### [Required action]
Look through the data below and extract, unchanged, the lines from the one that contains "Screen dimensions: 333x250" to the one that contains "The height and width of the screenshot is (569, 429).", both included.

[Dataset entries]
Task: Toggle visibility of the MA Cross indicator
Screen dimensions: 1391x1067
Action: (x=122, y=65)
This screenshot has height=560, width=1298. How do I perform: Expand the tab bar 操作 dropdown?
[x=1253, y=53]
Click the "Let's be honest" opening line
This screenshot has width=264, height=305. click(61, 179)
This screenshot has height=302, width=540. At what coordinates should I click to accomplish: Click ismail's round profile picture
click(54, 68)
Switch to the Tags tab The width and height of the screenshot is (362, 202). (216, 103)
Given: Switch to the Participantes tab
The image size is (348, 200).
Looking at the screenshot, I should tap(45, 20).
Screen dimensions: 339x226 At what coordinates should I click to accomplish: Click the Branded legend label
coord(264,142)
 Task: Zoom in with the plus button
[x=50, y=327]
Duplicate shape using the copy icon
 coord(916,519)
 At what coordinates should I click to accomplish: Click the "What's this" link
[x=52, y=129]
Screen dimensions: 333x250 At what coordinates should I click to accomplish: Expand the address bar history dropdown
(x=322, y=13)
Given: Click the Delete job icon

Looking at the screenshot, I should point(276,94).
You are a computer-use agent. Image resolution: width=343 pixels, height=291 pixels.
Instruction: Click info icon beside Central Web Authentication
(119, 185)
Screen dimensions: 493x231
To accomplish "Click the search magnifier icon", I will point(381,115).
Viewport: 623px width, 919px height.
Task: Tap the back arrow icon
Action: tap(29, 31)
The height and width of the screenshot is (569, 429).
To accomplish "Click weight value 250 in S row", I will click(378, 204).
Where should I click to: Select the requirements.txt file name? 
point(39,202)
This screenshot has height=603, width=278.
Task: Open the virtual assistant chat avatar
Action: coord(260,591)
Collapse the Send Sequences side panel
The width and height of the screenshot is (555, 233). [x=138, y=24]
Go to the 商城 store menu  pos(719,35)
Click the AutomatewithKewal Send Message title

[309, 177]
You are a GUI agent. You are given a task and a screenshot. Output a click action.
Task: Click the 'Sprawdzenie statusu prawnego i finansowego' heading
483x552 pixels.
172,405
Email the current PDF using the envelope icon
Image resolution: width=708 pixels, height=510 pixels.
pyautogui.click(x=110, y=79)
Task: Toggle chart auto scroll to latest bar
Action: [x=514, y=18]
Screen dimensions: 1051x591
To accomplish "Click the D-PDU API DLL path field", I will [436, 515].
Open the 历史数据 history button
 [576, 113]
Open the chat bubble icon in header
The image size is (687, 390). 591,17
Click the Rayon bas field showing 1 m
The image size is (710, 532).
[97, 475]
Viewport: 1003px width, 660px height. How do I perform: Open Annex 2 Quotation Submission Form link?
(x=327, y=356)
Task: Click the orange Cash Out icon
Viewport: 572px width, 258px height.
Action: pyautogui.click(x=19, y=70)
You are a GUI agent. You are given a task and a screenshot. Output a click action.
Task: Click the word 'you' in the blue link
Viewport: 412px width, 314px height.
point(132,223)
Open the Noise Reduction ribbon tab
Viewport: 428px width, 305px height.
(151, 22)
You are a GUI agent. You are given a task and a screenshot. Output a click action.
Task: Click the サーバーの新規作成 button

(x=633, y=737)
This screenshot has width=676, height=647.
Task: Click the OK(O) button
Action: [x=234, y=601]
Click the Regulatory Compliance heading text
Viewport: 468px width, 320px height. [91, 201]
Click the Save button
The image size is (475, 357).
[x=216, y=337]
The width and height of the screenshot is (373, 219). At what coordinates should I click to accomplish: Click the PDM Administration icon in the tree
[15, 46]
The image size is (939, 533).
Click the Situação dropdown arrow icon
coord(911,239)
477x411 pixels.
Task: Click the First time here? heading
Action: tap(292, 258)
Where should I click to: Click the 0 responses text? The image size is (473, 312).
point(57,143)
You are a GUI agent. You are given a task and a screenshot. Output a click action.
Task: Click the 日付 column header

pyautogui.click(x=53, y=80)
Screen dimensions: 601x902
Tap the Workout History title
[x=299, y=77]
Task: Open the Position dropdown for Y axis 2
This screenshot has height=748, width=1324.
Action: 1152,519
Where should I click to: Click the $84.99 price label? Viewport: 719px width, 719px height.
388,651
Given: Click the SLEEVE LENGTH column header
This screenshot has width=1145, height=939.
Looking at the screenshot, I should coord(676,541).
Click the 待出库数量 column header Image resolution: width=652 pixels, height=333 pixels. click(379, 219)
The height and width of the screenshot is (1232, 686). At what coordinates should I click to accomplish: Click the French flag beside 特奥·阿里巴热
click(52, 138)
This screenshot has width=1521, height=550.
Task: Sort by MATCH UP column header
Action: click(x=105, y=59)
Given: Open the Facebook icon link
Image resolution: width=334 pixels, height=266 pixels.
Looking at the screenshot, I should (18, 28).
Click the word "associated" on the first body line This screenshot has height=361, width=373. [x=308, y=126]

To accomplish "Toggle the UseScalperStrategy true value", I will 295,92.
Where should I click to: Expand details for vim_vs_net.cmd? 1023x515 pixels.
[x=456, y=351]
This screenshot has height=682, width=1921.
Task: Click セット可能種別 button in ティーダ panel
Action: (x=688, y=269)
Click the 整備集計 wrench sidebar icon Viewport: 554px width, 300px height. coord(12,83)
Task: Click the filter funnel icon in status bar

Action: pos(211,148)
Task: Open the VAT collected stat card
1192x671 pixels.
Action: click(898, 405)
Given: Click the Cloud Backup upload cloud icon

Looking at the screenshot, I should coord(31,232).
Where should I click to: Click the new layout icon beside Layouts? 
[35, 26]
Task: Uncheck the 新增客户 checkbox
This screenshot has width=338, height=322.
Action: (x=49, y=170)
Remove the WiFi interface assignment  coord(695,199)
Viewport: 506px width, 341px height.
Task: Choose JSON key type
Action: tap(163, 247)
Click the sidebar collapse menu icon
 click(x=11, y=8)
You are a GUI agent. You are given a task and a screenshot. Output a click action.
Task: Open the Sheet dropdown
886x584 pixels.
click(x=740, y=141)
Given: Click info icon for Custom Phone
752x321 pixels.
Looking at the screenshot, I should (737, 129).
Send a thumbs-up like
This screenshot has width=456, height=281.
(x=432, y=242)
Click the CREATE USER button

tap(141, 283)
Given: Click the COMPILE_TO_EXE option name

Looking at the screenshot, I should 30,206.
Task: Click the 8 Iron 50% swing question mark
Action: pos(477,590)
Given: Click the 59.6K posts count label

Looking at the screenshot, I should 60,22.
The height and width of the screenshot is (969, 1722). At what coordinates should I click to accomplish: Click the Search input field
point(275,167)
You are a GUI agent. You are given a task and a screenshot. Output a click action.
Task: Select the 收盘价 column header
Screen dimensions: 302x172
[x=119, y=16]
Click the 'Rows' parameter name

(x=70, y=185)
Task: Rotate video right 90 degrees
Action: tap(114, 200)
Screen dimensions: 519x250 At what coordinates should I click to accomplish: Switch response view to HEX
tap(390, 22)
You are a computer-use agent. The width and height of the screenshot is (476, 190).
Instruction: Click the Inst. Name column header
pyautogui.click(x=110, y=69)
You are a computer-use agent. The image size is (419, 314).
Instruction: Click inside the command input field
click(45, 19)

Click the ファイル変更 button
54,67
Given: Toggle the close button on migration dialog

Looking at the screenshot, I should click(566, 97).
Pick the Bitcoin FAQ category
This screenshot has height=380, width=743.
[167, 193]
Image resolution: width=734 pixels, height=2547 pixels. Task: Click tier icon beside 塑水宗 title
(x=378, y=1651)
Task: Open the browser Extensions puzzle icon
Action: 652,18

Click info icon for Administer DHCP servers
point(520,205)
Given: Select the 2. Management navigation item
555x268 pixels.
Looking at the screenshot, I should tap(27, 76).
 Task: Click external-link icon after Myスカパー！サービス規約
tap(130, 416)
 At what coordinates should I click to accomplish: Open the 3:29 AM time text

### [Result of the task]
Screen dimensions: 333x250 At what coordinates should I click to accomplish: Expand the address bar history dropdown
(x=322, y=13)
Given: Click the Delete job icon

Looking at the screenshot, I should point(276,94).
You are a computer-use agent. Image resolution: width=343 pixels, height=291 pixels.
Instruction: Click info icon beside Central Web Authentication
(119, 185)
Screen dimensions: 493x231
To accomplish "Click the search magnifier icon", I will point(381,115).
Viewport: 623px width, 919px height.
Task: Tap the back arrow icon
Action: tap(29, 31)
The height and width of the screenshot is (569, 429).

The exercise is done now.